長いストロベリーブロンドの髪を、いつものように横に流し、質の良いジャケットを身につけた姿は、普段以上に大人っぽい。
あまりカジュアルすぎるのは良くないだろうと、父の参観日でのスタイルを真似てきのだが、そのキレイめの服装が、仕事のできる男といった風貌で、普段の飛鳥のとは、また違い魅力を醸し出していた。
といっても、飛鳥は、基本、何を着ても完璧に着こなすのだ。きっとダサいジャージを着ていたとしても、女子たちは悲鳴をあげるのだろう。
そして、そんな眩いばかりのイケメンがいきなり現れたからか、声をかけられた男性教諭は、ポカンと口を開いたまま、呆然としていた。
「え、はい……4年1組?」
「はい。どの校舎に?」
「え!? あ、上校舎の、2階に!」
「上校舎……わかりました。ありがとうございます」
教わった校舎を確認し、飛鳥が、にっこりと笑いかければ、その笑顔に、男性教諭が頬を赤らめた。
ちなみに飛鳥は、桜聖第二小学校ではなく、桜聖第一小学校の出身だ。
だからか、第二小には来たことはなく、勿論、校内のことにも詳しくなかった。しかし、教室の場所さえ分かれば、あとは、どの学校もそう変わらないだろう。
飛鳥は、遅れないよう、すぐさま上校舎に向かった。校舎前につけば、そこには、既に保護者たちが集まっていた。
皆、可愛い我が子を見に来た親たちばかり。
年代は、様々だが、ざっと見た感じ、30代~40代の保護者が多いように見える。
そして飛鳥は、今日は、ミサの代理として、ここにやってきた。ならば、エレナやミサの今後のためにも、あまり目立つ行動はしないようにしよう。
飛鳥は、その後、生徒玄関で靴を脱ぐと、持参するようプリントに記載されていたスリッパに履き替えた。
そして、階段をのぼり、二階へと向かう。
だが『目立つ行動はしないように』と心では決めていても、自然と目立ってしまうのが飛鳥だった。
そして、飛鳥とすれ違う度に、廊下にいる保護者たちが、振り向く。
「ねぇ、あの子、だれ?」
「見たことない子よね」
「めちゃくちゃイケメン」
「親……ではないわよね? まだ、若いし」
見知らぬイケメンに、奥様方が、そこそことざわめきだす。だが、こんなのは日時茶飯事なので、目立つうちには入らない。

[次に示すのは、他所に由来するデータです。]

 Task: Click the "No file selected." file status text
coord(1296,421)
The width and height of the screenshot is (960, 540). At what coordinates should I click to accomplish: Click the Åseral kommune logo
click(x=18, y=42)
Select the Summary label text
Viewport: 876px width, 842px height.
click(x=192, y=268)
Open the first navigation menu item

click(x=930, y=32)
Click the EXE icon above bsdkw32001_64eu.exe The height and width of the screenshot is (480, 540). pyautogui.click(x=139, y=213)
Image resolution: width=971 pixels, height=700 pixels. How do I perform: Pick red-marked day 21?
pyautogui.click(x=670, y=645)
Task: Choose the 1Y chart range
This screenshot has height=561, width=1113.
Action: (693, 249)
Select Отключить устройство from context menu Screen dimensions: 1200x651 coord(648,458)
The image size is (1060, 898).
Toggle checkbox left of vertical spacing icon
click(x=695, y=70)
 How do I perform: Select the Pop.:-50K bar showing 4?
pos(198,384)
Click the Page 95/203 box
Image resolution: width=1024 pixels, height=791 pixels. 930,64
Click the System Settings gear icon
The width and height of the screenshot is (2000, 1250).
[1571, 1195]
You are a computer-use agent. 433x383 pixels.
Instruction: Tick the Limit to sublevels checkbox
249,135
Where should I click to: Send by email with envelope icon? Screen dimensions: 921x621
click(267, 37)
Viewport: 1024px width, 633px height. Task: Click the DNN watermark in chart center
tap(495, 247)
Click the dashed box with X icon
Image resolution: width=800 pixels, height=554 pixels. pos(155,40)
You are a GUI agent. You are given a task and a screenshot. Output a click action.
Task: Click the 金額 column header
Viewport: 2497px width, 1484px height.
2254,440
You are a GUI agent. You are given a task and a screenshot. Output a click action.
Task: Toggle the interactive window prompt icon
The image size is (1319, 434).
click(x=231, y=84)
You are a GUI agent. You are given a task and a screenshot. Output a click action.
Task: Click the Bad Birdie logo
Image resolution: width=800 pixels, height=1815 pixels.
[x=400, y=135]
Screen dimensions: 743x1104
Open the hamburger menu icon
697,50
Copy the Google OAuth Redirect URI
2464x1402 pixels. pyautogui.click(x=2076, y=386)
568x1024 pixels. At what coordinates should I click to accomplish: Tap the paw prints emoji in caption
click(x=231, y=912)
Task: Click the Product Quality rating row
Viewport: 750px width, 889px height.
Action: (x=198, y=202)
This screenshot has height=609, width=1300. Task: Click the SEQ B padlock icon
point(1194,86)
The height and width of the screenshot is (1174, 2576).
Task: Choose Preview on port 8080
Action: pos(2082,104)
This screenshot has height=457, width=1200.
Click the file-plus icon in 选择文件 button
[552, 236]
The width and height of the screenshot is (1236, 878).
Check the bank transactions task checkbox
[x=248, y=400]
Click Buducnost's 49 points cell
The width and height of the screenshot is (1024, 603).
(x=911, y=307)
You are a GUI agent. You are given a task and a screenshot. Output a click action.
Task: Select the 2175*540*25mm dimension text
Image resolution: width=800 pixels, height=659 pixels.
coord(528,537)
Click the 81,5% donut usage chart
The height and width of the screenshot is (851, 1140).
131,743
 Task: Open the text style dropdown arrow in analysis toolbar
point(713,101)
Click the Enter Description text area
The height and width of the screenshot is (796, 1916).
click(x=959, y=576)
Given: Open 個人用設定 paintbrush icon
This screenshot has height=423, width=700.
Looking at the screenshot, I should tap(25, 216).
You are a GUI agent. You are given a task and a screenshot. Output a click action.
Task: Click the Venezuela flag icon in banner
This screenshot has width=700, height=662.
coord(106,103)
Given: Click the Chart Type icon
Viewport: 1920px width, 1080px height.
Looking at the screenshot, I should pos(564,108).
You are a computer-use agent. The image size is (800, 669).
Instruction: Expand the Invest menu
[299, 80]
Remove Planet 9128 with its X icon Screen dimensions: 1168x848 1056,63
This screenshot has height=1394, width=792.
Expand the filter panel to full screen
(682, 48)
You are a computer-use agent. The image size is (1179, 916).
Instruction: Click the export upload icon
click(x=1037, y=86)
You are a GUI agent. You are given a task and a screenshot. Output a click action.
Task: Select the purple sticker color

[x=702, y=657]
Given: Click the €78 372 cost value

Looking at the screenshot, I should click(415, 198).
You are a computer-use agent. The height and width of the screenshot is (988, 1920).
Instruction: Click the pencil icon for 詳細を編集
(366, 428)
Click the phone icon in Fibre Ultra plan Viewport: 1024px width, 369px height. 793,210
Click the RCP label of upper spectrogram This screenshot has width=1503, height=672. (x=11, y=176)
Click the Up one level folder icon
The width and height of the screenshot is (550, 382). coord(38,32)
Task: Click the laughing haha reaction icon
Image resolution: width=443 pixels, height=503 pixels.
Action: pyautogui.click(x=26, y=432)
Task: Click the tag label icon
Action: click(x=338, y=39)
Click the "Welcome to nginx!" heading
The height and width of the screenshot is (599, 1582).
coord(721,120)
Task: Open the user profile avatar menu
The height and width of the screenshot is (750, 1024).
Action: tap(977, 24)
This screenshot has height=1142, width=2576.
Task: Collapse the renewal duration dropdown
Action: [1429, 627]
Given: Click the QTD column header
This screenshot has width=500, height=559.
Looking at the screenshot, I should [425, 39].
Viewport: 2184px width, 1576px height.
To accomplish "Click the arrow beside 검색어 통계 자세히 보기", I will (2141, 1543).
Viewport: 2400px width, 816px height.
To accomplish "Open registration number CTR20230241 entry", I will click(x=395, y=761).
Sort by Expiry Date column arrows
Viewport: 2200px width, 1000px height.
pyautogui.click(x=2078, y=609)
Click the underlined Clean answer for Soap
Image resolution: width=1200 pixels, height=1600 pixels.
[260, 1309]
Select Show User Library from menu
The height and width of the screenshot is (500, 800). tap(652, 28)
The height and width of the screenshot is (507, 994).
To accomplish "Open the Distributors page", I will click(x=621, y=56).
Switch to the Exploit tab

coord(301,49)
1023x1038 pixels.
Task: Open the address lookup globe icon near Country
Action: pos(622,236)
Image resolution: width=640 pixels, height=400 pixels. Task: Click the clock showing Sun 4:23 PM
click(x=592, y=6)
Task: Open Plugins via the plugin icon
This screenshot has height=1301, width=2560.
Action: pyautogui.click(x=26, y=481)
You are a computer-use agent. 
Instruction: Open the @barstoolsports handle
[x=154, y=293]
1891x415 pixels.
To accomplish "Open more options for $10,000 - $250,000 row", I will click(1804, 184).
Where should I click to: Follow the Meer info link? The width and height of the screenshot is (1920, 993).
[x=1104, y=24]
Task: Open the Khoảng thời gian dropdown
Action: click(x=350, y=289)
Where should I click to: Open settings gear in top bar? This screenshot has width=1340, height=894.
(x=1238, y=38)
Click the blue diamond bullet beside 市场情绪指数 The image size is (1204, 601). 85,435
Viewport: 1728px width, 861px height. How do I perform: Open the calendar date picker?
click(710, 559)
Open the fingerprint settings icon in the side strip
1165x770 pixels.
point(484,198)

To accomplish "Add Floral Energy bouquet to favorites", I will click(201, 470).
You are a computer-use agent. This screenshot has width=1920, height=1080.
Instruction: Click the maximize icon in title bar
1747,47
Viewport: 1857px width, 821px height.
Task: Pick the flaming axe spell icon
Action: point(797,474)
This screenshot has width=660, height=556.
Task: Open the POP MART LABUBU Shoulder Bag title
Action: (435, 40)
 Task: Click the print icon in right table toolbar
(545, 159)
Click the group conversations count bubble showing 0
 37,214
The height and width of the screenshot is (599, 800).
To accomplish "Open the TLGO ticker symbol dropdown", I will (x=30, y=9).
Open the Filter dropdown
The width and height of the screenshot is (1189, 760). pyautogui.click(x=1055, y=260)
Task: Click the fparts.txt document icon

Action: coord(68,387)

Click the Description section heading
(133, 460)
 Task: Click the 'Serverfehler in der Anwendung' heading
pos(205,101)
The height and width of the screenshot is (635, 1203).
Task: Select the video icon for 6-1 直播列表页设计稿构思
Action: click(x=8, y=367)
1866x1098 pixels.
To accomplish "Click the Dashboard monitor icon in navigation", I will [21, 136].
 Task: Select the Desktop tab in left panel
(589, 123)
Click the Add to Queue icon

なぜなら、この抜群の美貌と、モデルのようなスタイル。そして、光り輝くような神々しいオーラは、隠せと言っても隠せるものじゃないのだから!
(あ……あった。4年1組)
少し進めば、エレナのクラスのプレートが見えてきた。生徒たちは皆、席に着いていて、授業の準備を始めている。すると、その瞬間
──キーンコーンカーンコーン
と、5時間目を知らせるチャイムが鳴った。
飛鳥は、かわいい妹は、どんな顔をするだろうかと、胸を高揚させながら、そのまま、4年1組の教室へと入っていった。